WORK REQUIRED: The entries below contain a stretch that opens with the line containing "rigid box for special" and closes with the line containing "Corporate packaging (620, 1968)"; set down that stretch exactly, both ends included, and nothing else.

DATASET RECORDS:
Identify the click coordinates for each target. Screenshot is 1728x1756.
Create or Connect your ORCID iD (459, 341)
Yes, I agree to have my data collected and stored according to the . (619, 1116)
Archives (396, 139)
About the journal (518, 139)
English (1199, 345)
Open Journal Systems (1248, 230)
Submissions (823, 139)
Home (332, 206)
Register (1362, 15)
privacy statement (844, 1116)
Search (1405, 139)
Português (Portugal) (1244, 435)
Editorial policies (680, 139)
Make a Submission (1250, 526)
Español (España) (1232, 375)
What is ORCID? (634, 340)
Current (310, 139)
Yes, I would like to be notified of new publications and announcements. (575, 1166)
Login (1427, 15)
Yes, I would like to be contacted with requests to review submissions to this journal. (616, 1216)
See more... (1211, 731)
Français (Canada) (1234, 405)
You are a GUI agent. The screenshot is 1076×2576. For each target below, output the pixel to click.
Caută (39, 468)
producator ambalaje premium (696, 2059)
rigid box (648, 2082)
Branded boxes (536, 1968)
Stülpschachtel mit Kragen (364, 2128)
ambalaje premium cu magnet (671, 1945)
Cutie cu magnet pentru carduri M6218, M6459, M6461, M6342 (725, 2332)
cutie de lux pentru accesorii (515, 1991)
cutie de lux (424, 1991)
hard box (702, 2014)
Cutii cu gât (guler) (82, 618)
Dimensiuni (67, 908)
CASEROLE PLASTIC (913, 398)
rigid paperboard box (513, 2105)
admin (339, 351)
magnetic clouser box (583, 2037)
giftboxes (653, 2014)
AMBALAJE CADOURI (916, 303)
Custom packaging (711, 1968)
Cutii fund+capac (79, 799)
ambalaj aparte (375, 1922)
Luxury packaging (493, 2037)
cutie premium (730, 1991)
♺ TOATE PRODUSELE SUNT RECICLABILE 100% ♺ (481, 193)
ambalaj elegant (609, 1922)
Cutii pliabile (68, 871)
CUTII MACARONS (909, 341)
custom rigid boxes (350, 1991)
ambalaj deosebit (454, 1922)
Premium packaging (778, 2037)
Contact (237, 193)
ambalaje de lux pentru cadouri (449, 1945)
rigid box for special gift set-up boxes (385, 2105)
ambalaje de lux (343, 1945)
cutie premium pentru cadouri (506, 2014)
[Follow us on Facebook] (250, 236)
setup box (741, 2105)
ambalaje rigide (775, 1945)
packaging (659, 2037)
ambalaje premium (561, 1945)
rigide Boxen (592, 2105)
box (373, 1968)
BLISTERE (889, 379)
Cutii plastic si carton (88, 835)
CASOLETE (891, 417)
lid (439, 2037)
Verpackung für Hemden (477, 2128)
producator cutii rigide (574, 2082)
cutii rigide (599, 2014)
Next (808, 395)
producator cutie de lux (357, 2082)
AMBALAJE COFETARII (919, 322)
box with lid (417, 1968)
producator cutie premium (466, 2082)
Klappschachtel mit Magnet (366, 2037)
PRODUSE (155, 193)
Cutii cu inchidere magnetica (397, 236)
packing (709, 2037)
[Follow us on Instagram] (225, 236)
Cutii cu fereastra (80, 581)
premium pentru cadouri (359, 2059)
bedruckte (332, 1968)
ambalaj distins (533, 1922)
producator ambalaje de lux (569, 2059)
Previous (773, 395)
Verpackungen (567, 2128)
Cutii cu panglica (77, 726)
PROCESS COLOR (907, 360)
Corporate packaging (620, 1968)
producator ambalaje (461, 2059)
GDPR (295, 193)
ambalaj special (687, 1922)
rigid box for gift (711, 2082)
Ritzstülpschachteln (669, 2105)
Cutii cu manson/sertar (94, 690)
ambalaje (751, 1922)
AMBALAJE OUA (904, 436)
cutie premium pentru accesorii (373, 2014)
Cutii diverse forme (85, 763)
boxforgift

YOUR SOLUTION:
rigid box for special gift set-up boxes (385, 2105)
ambalaje de lux (343, 1945)
cutie premium pentru cadouri (506, 2014)
[Follow us on Facebook] (250, 236)
setup box (741, 2105)
ambalaje rigide (775, 1945)
packaging (659, 2037)
ambalaje premium (561, 1945)
rigide Boxen (592, 2105)
box (373, 1968)
BLISTERE (889, 379)
Cutii plastic si carton (88, 835)
CASOLETE (891, 417)
lid (439, 2037)
Verpackung für Hemden (477, 2128)
producator cutii rigide (574, 2082)
cutii rigide (599, 2014)
Next (808, 395)
producator cutie de lux (357, 2082)
AMBALAJE COFETARII (919, 322)
box with lid (417, 1968)
producator cutie premium (466, 2082)
Klappschachtel mit Magnet (366, 2037)
PRODUSE (155, 193)
Cutii cu inchidere magnetica (397, 236)
packing (709, 2037)
[Follow us on Instagram] (225, 236)
Cutii cu fereastra (80, 581)
premium pentru cadouri (359, 2059)
bedruckte (332, 1968)
ambalaj distins (533, 1922)
producator ambalaje de lux (569, 2059)
Previous (773, 395)
Verpackungen (567, 2128)
Cutii cu panglica (77, 726)
PROCESS COLOR (907, 360)
Corporate packaging (620, 1968)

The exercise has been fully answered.